Но рано, слишком рано ободрился наш странствующий мулла. Широкая река, поглощаясь вдруг жерлом ущелия, прядая внезапно через зубчатый порог, кипела тут ужаснее чем где-нибудь. Отшибенные волны ниспадали навстречу набегающим вновь и, споря, сливались в шумный водобой. Проводник остановился в самом снопе быстрины, где огромные лучи влаги распрыскивались друг о друга, и оборотил коня своего.
— Ну, мулла Садек, — сказал он, протягивая руку, — берег в десяти шагах, пора к расплате. Ты видишь, что я недаром заслужил червонец!
— Червонец? Есть ли в тебе душа, приятель? Шутишь ты, что ли? Разве не знаешь, что в червонце три монеты, [В наших закавказских областях так зовут рубль серебра.] то есть пятнадцать абазов! Этак за каждый шаг по полуабазнику придется! Что я тебе, серебром мост разве мостить стану! Пхе! Велика важность — проехать сквозь эту лужу: тут курица без башмаков ноги не промочит, а рыба пешком взойдет. Полно брат; с тебя будет и двух абазов: возьми-тка их, да с богом!

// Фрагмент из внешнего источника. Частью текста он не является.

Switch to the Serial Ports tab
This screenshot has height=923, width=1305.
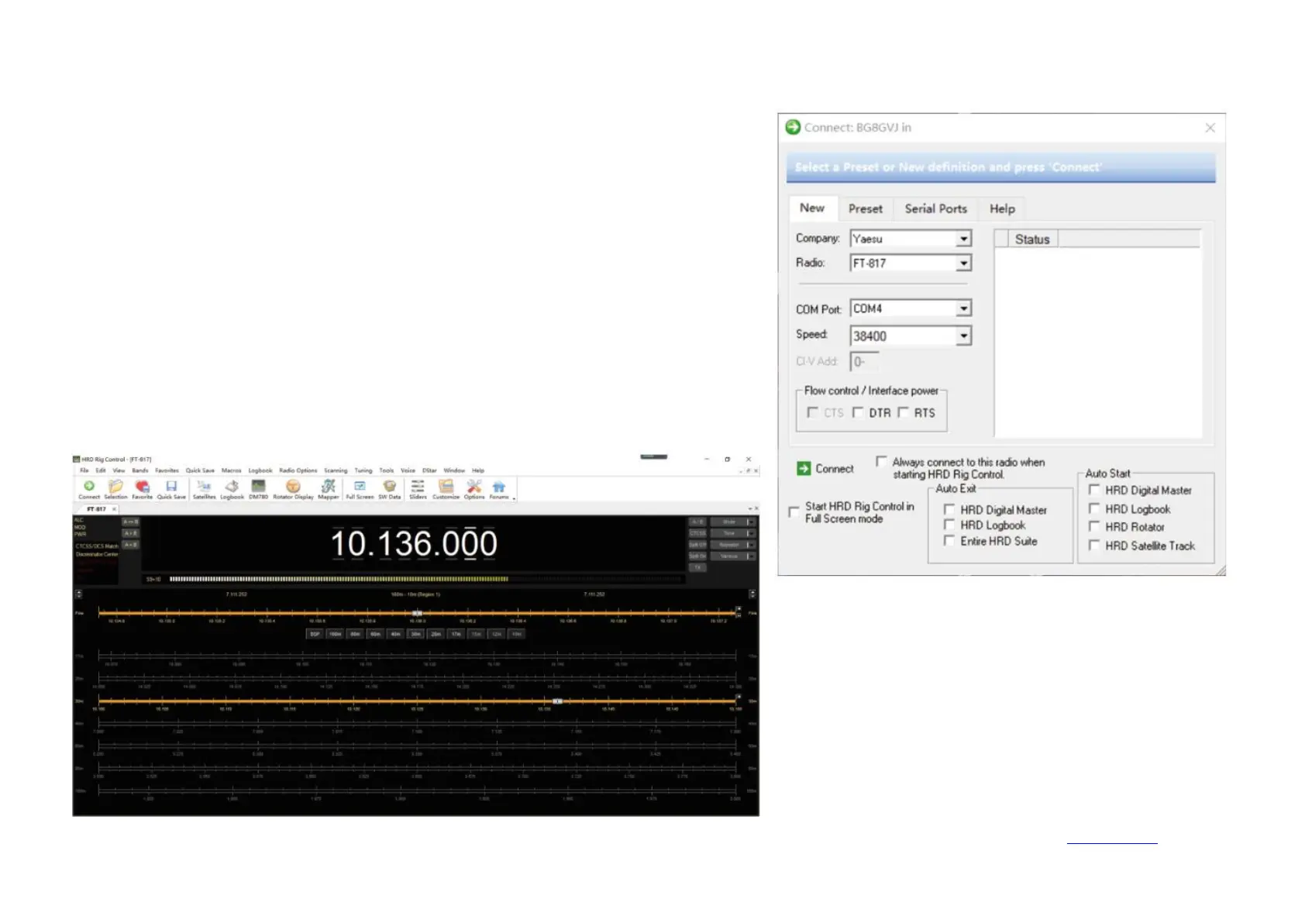pos(935,208)
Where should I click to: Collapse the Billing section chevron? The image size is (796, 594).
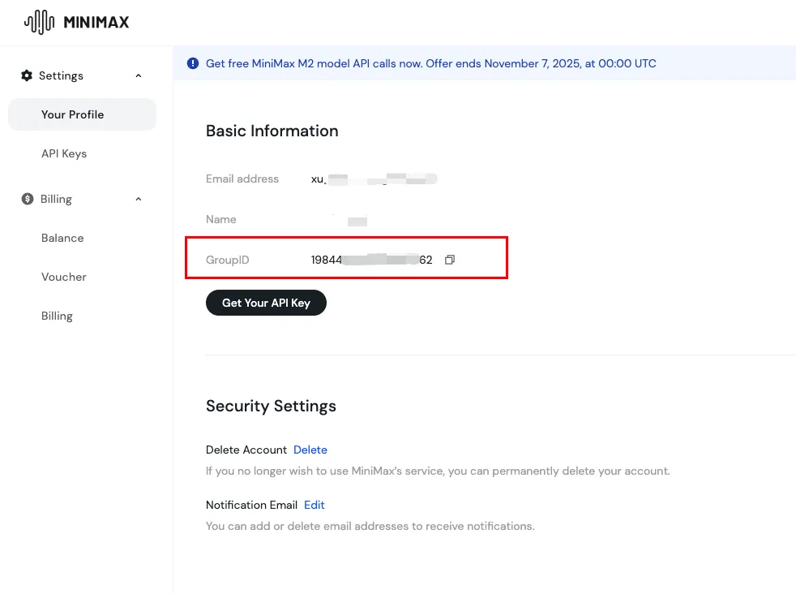139,199
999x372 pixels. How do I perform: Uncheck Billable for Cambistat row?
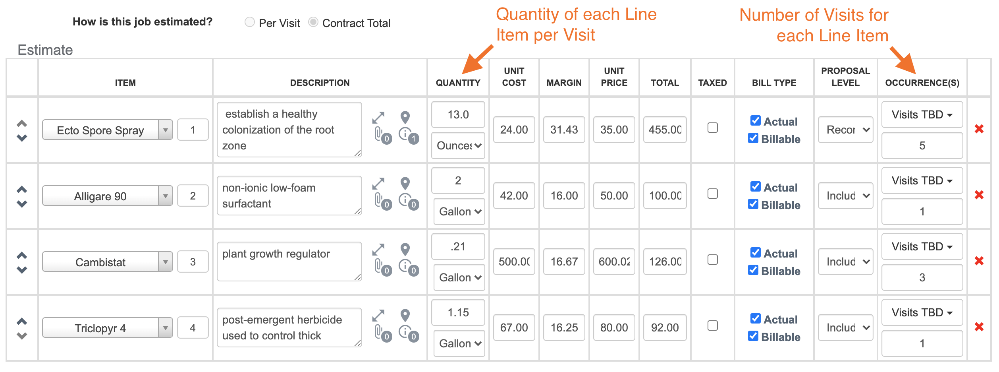[x=753, y=270]
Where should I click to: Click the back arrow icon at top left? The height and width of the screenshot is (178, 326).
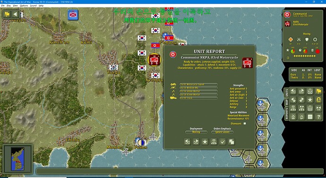click(x=15, y=14)
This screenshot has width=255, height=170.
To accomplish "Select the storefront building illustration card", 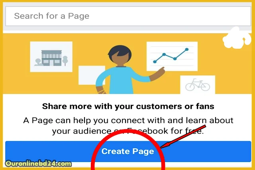I will [x=51, y=57].

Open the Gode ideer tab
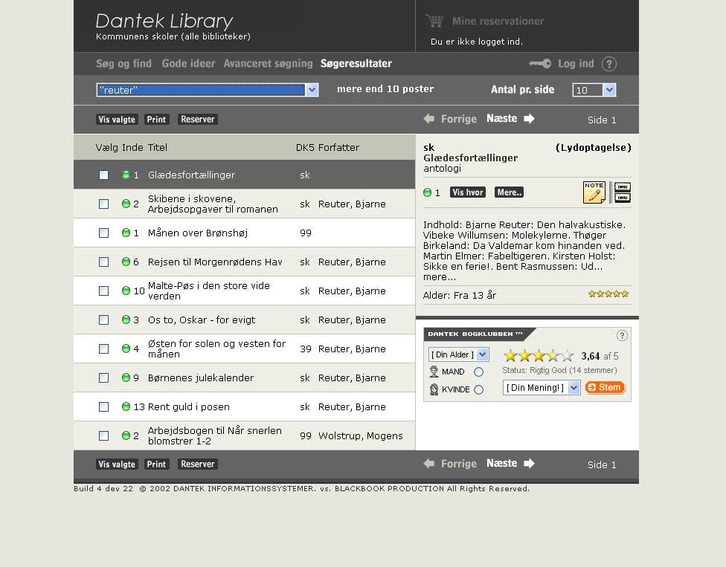click(x=188, y=64)
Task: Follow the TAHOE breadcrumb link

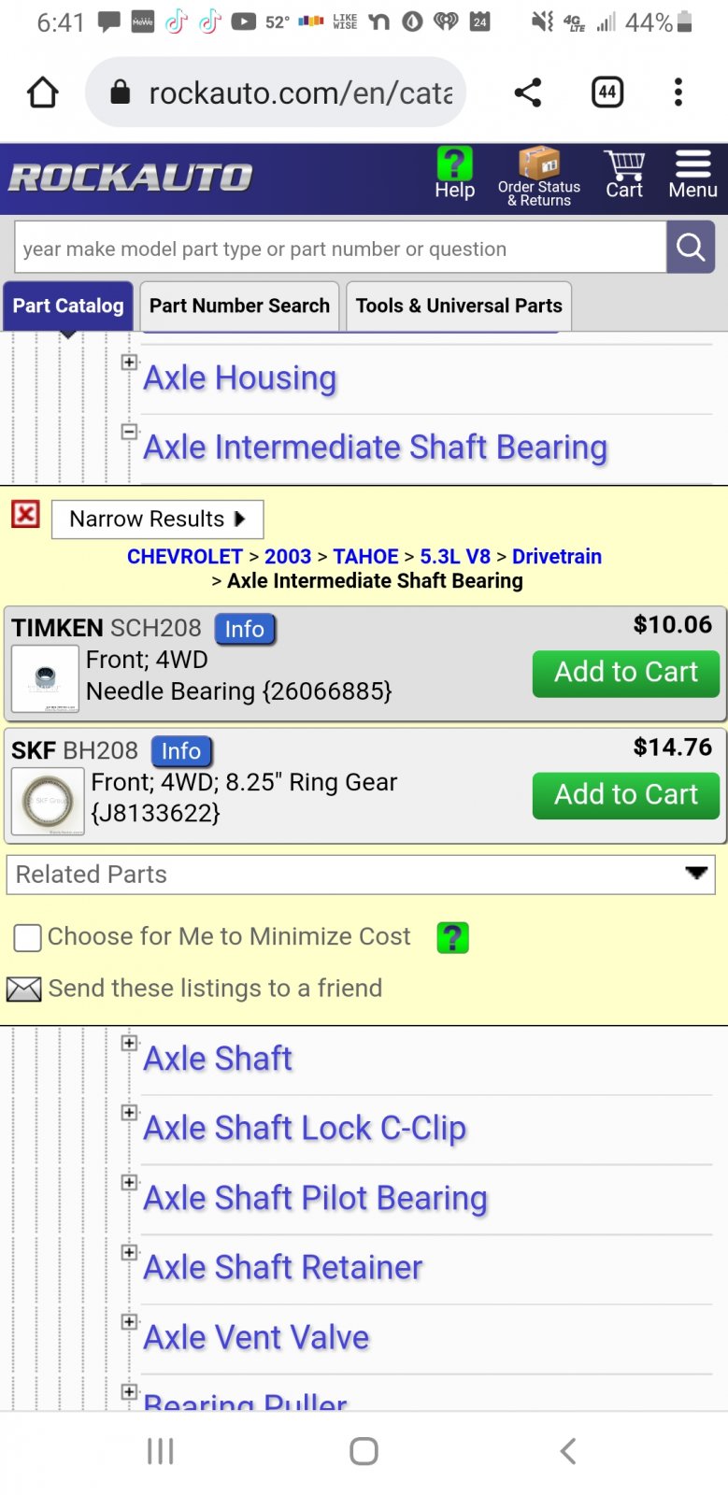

— А уговор? — сердито сказал мельник.
— Вынужденный уговор, любезный мой, пустяк; это и в коране сказано. Где мне, горемычному путнику, заплатить тебе такую пропасть денег! Меня уж и то обобрали здесь мошенники до кожи, так, что я, даром мулла, а беднее всякого фагера стал. [Фаг ер, собственно, значит бедняк, нищий (факир), но нередко присваивают это имя, по обещанию, странствующим в веригах дервишам (род монахов). Фагеры эти — великие обманщики и тунеядцы. За Кавказом они пришельцы и редкие гости.] Не хочешь брать? Твоя воля! Вот же тебе мое благословение вместо платы. Что ж ты не едешь?
— Я не тронусь с места, покуда не сведу с тобой счета, — грозно возразил проводник, — а счет мой не за один сегодняшний проезд будет. У тебя нет совести, мулла Садек, но есть память. Ты расславил в Дербенте, для того чтоб выманить у легковерных горожан лишнюю дюжину червонцев, будто Мулла-Нур ограбил тебя, пустил почти нагого: скажи теперь, бесстыдный лжец, где и как это было?
— Никогда не говорил я этого! Пусть покарает меня аллах, не говорил! Пусть не Азраил, а шайтан примет мою душу; пусть я в этой жизни не найду воды для омовения, ни огня закурить трубку!
— Набивай грех на грех, венчай обман ложью, топи в проклятиях черную душу свою! Помнишь ли двор мечети, Садек? Помнишь ли, что ты сказал нищему, что рассказывал путнику, лежавшему на бурке? Разве не ты был тогда передо мною, разве не я видел тебя лицом к лицу?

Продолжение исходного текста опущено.